LOL - cleaner in some ways but with added sheep pee, drowned critters etc 'upstream' unless you had a very deep well and the top gad a decent cover.

They were certainly further away from processed food and supermarkets since most of those hadn't been invented yet - it was the late 1950s/early 1960's before West Bromwich had a 'self service' shop.  Even Mr Sainsbury had a normal retail grocer's shop with staff and a counter when he started.


----------



## Robin (Mar 10, 2018)

trophywench said:


> Even Mr Sainsbury had a normal retail grocer's shop with staff and a counter when he started.

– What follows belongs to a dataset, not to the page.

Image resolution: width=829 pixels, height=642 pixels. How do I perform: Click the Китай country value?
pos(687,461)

That jogged a memory! I remember my mother going to Sainsburys when I was little, and it involved queuing up to be served at all the different counters, cheese, cooked meat, raw meat, fish etc. It was the talk of our town when they introduced a self service grocery section adjacent to the counters.


----------



## kentish maid (Mar 10, 2018)

Robin said:


> That jogged a memory! I remember my mother going to Sainsburys when I was little, and it involved queuing up to be served at all the different counters, cheese, cooked meat, raw meat, fish etc. It was the talk of our town when they introduced a self service grocery section adjacent to the counters.


Jogging memories, I remember shopping in Home and Colonial and the International, pre supermarket days.
Home and Colonial was one of three stores immortalised in a verse in John Betjeman's poem "Myfanwy":[11]

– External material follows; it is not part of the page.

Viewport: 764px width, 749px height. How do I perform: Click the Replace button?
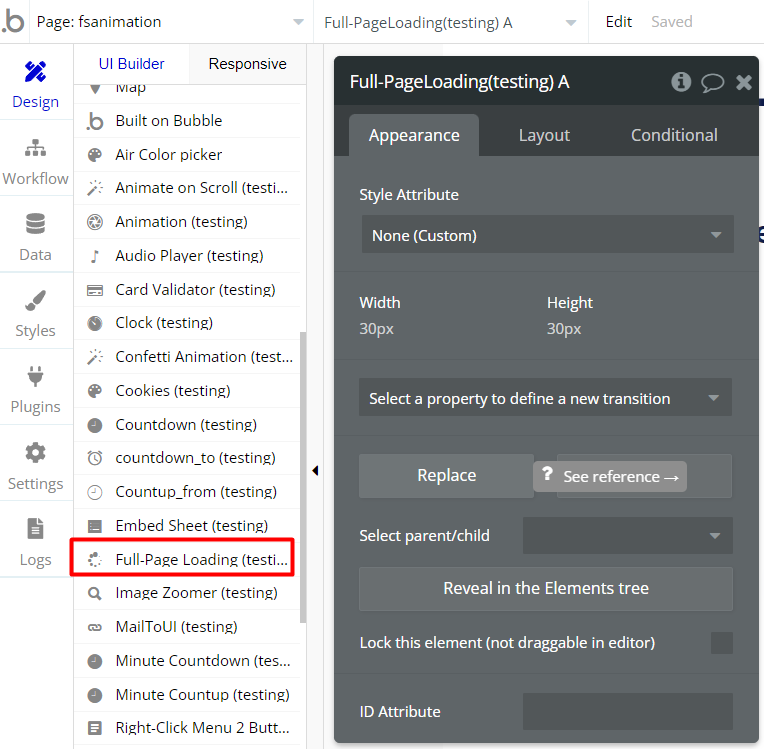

_Smooth down the Avenue glitters the bicycle,_
_Black-stockinged legs under navy blue serge,_
_Home and Colonial, Star, International_,
_Balancing bicycle leant on the verge._


----------



## trophywench (Mar 10, 2018)

We didn't have a Home & Colonial - it was more rife in locations like County Towns where there were gentlemen's residences and streets of large Edwardian bay windowed dwellings, where the sons of the family if not Eton & Oxford, would at the very least have been boarders at Shrewsbury (possibly followed by The Guards LOL) (gels at Malvern or Roedean)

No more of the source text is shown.